When Turkey's application is turned down, as it undoubtedly will be, the Turkish authorities, working with the Americans, should long before have prepared to place the blame where the blame is due: the "bad image" of inoffensive and "moderate" Turkish Islam (nudge-nudge wink-wink) caused by the crazed Khomeinists and, especially, by the "Arabs" whom the Turks pride themselves on despising. Let Turkish fury be vented not at "post-Christian" or "Christian" Europe, but at those who they can pretend have "perverted" Islam (as all of us are now so used to pretending). In that way, the rejection of Turkey's membership mightlead not to a renewal of Islamic solidarity, in fury at the rejection (which could happen), but to a renewal of Kemalism, and a further distancing from the Arabs. Perhaps -- who knows -- if Kemalism is encouraged further, a wider Turkish understanding that Turkish identity is far more than Islam, that it predates Islam (and how many of those actually living in Anatolia are the descendants of those forced to convert under either Seljik or Ottoman conquest?), and the rich palimpsest of Anatolian history before Islam, outside of Islam, deserves recovery, reconsideration, respect, even reverence. Encourage the Turks, instead of slouching toward Byzantium, to run -- and on the double.
Be careful what you wish for! (Just kidding, Hugh!)
The Trib article can't even get it right about American government. What makes you think that they know what's happening in a foreign country? *ROFL* The article references the imaginary construct of "separation of church and state", going to show you the bias and ignorance of the reporter straight out of the gate.
The only way is to de-fang Islam and to let it die slowly. Freedom of mind, body, and soul can do this.
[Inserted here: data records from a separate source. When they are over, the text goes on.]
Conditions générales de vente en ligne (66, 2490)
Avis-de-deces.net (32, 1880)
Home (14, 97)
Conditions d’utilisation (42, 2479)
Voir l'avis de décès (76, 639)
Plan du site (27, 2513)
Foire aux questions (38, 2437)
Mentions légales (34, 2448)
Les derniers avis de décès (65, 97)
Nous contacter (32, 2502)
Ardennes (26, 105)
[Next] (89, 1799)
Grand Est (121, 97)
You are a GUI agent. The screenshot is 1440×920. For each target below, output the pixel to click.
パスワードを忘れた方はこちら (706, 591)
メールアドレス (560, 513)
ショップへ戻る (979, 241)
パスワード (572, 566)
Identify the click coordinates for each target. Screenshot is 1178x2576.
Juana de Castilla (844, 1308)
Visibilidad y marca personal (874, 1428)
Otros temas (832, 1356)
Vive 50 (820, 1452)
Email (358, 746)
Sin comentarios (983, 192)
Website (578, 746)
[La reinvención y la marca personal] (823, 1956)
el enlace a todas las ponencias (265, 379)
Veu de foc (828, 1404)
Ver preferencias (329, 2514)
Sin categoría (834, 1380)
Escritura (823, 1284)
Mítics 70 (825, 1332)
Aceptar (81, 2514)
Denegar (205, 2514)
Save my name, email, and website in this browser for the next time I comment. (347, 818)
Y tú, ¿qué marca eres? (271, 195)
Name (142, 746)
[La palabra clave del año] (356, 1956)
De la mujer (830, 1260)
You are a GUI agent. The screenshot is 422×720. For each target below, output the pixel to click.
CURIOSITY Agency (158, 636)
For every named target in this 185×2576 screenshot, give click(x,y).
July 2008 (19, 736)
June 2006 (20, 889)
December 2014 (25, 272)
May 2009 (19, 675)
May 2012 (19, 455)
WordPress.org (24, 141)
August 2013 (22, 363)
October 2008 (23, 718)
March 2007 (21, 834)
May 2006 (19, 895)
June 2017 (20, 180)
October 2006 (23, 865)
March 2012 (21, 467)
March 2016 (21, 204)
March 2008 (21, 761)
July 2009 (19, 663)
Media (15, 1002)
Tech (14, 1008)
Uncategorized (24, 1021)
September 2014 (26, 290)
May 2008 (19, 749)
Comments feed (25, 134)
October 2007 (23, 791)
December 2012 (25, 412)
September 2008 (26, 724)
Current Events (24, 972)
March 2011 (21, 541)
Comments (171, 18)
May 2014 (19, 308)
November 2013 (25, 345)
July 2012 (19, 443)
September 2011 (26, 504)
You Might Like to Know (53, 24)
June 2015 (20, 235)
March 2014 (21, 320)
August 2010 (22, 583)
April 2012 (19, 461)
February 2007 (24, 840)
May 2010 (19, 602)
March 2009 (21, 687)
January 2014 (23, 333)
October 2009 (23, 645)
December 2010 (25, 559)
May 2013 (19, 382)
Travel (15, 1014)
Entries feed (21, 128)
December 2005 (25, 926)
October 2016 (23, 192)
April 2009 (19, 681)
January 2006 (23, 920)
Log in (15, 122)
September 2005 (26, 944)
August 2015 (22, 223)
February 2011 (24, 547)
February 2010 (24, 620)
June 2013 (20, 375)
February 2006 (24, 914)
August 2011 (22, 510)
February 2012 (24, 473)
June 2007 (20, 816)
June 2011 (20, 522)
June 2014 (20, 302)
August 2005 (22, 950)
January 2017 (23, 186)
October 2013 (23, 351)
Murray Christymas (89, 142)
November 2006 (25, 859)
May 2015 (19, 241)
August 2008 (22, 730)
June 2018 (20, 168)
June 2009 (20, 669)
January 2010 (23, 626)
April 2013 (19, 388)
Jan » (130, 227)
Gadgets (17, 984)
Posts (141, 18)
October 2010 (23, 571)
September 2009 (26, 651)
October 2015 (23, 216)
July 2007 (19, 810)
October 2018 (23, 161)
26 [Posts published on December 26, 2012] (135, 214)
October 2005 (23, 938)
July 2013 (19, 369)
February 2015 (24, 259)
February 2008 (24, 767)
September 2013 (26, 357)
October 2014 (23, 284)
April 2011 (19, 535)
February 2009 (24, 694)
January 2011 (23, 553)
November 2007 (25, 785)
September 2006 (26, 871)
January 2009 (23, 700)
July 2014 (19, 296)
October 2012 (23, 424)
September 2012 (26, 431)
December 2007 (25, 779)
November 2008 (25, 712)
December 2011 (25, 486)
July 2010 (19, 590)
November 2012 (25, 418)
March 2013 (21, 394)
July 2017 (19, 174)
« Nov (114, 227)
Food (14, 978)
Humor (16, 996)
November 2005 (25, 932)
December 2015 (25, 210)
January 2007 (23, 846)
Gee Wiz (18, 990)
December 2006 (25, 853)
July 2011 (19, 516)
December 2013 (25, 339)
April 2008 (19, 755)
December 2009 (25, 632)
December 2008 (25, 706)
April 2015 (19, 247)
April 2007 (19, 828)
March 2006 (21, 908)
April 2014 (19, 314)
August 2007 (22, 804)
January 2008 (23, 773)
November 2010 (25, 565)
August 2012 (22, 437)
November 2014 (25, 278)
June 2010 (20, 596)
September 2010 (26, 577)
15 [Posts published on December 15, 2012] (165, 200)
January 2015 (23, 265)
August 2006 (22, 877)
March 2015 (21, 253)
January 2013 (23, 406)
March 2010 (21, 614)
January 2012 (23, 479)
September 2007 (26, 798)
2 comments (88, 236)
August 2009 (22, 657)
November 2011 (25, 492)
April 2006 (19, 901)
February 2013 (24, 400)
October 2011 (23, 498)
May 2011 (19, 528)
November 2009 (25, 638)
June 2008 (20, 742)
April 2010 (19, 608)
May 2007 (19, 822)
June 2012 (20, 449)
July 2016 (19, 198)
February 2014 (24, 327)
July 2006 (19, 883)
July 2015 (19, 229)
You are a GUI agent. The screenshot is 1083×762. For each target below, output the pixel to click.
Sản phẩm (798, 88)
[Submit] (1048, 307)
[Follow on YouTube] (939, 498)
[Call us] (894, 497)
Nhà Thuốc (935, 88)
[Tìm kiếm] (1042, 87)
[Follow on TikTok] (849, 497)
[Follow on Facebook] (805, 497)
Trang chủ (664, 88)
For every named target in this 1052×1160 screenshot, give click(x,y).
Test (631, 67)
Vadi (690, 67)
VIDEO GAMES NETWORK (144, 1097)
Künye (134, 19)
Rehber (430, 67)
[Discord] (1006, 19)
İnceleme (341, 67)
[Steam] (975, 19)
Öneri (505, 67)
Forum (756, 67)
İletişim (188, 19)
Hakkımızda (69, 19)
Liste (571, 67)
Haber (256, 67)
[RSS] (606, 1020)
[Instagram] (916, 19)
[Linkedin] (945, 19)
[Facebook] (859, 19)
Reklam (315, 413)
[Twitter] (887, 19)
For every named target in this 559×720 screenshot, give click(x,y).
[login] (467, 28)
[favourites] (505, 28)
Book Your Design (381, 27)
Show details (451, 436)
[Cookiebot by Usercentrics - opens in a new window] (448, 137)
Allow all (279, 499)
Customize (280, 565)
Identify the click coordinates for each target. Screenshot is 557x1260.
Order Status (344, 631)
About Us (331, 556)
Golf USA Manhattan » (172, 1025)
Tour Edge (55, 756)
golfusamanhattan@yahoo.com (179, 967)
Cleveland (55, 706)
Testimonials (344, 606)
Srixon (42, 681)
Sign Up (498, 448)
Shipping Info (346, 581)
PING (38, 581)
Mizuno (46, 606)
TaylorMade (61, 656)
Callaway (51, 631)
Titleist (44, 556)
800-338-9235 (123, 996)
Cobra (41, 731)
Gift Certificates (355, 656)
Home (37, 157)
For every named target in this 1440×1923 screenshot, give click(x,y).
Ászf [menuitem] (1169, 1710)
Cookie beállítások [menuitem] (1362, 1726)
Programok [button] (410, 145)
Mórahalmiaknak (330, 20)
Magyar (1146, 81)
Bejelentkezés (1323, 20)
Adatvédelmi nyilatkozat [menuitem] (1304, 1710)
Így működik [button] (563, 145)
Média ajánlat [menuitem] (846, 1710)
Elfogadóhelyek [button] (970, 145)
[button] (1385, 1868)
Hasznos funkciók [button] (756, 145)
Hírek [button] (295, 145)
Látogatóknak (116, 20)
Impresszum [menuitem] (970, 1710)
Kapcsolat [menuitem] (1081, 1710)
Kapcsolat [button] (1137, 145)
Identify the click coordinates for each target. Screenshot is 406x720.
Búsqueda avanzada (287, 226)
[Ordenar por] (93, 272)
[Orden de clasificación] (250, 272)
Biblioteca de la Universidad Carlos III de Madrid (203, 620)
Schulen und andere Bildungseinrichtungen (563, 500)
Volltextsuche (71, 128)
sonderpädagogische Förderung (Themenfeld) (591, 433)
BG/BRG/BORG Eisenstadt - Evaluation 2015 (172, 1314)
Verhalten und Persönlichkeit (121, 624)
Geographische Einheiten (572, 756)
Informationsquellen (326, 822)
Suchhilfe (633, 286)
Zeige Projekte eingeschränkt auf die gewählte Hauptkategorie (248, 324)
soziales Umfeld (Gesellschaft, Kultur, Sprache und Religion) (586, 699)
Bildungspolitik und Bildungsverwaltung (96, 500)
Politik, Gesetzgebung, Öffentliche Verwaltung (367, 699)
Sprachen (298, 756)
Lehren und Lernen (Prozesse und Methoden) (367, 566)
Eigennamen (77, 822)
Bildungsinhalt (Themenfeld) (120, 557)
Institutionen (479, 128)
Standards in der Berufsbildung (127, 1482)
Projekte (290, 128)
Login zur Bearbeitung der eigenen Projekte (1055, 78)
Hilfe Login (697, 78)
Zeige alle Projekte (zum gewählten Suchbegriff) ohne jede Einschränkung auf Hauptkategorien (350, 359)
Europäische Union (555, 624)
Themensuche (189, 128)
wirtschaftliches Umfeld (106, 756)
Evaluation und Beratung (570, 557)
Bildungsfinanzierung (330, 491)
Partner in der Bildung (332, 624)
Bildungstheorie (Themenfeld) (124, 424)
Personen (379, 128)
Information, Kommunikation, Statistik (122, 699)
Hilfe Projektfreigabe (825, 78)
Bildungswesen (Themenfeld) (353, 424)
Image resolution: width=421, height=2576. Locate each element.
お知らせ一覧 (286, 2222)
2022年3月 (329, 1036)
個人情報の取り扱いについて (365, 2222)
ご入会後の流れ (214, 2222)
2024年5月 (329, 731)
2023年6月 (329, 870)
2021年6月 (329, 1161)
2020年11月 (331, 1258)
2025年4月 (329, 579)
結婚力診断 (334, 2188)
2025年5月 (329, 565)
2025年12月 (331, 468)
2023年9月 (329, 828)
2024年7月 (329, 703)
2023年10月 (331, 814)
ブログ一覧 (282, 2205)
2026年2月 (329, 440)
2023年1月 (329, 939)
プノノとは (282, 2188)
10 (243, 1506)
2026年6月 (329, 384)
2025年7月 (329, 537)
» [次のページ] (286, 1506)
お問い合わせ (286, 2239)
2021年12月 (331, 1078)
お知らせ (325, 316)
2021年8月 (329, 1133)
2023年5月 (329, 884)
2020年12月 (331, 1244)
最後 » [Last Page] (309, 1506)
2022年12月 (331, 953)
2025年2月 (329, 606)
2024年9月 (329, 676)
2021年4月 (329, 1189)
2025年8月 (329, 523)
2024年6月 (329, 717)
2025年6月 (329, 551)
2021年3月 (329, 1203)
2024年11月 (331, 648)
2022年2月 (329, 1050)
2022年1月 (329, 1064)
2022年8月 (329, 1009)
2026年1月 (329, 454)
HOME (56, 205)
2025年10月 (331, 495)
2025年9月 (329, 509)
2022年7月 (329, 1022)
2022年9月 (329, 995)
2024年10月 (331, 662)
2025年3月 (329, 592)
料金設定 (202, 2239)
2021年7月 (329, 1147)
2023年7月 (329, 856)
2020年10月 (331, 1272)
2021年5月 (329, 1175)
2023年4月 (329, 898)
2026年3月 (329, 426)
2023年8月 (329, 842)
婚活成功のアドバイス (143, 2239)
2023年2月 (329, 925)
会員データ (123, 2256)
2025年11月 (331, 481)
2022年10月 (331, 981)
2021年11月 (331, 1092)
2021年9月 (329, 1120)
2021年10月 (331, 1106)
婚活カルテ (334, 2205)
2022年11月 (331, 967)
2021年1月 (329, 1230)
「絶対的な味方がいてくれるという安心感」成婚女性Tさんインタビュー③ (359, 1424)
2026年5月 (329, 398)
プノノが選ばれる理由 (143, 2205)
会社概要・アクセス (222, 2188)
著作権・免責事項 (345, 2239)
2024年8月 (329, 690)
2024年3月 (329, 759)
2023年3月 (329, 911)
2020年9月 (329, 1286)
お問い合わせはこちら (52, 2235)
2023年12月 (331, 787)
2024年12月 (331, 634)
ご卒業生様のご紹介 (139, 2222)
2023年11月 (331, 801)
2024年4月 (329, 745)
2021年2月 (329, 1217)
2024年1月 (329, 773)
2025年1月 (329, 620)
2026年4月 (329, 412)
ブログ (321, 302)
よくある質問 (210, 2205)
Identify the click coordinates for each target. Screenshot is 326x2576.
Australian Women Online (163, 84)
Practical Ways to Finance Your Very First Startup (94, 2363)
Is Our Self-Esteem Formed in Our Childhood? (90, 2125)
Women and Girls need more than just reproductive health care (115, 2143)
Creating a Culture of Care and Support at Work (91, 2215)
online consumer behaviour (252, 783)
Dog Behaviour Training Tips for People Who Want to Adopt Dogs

What Turkey is currently doing is a model which needs looking at, and perhaps adding even more teeth into, and importing it to western countries to regulate all things Islam. A slow death by banning it's violent scripture is possible if Governments have the will. The problem in the USA is, the government cannot by constitution interfere in the church, so Islam must be redefined not as a religion, but a cult. Only then can it be regulated.
To Hugh:
I thought that I had remembered something from you that was for Turkey's entry into the EU. I clearly was mistaken, and could not agree more with you, which was my own point, much less well put!
Ethylred
the division in the constitution is church and state. there is no mention of mosque in it.
What achivements of Kemalism? The military is making sure that the imams and other clerics stay out of politics, so that this frees space for the Turkish military to dominate politics. Hardly an achievement. The only reason the "Directorate of Religious Affairs" exists is because without it, Islamic clerics would usurp Turkish generals in steering the country.
I have always admired the way the turks have dealt with muslim extremism. they seem to know its dangers far more than any other country.
Turkey's entry to the EU may indeed weaken to the levels of France UK holland and the other dhimified countries.
The EU legistature would then enable turkey to be taken over by islamist extremistm.
ATaturk must rolling in his coffin. The EU could do to turkey what the Ottaman empire spent eons preventing from happening.
I also read that turkey has both secular and islamic schools but limits entry to universities to religious schools graduates.
Can you imagine what the EU BOYS WOULD SAY ABOUT THAT!
the west can learn lots from the turks in how they have staved off the wahabists for hundreds of years.